John Wallace, a professor of structural engineering at the University of California, said the pool “wouldn’t be expected to influence” the tower that collapsed.

It comes as engineers are reportedly looking into demolishing the rest of the condo after it emerged that vital repair works were delayed.

Rescue crews had detected that concrete slabs had started to move.

Miami-Dade Fire Rescue Chief Alan Cominsky told reporters on Thursday that questions about building stability have led to concerns about the more than 300 people who have been working on the search and rescue mission.

Surfside Mayor Charles Burkett said that he is preparing for the possibility that the building may have to be demolished, according to WPLG.

Five members of the Champlain Tower South's board, including the president, quit in 2019 following "infighting" over a $15million repair bill to address the condo's structural concerns, The Washington Post reports.

A 2018 engineer's report found "major structural issues" in the building and residents were told that the condo was "deteriorating".

The April 9 letter, written by the president of the condo association's board of directors Jean Wodnicki and obtained by USA Today, acknowledged the significant price tag of the needed repairs.

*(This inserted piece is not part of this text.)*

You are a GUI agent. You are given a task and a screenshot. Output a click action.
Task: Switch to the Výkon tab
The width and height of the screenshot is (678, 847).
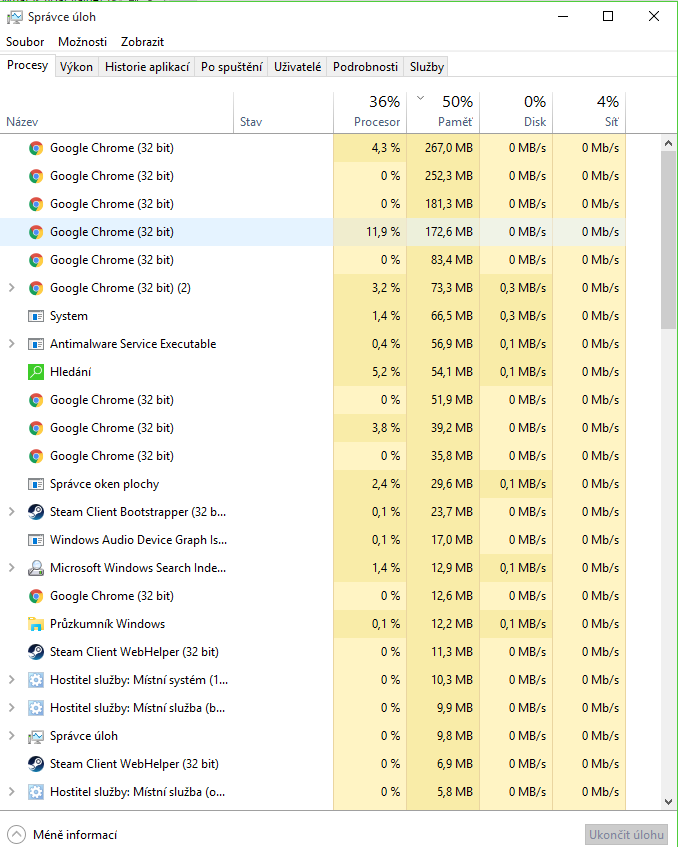click(x=76, y=67)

In the letter, Wodnicki provided a summary of the major repairs that were needed for the building.

The report found a "major error" in the design of the building and warned about crumbling concrete columns in the garage area beneath the building.

The letter noted that failing to fix the problems in the "near future will cause the extent of the concrete deterioration to expand exponentially."

She said conditions had deteriorated between 2018 and early 2021 as she warned that extensive roof work was also required.

Meanwhile, at least 18 people are reported dead while 145 remain unaccounted after part of the 12-story condo came down on June 24.

President Biden visited the site and praised Miami-Dade County mayor Daniella Levine Cava and Florida Gov. Ron DeSantis for "coming together" despite their political differences.

Biden said: "This is life and death. We can do it, just the simple act of everyone doing what needs to be done makes a difference."

The president pledged to provide any federal assistance needed to deal with the tragedy.

He said: "There’s gonna be a lot of pain and anxiety and suffering and even the need for psychological help in the days and months that follow. And so, we’re not going anywhere.

"Whatever you need pick up the phone – for real. I’m not joking about it."

During his visit to Miami, Biden also met with first responders and privately with family members.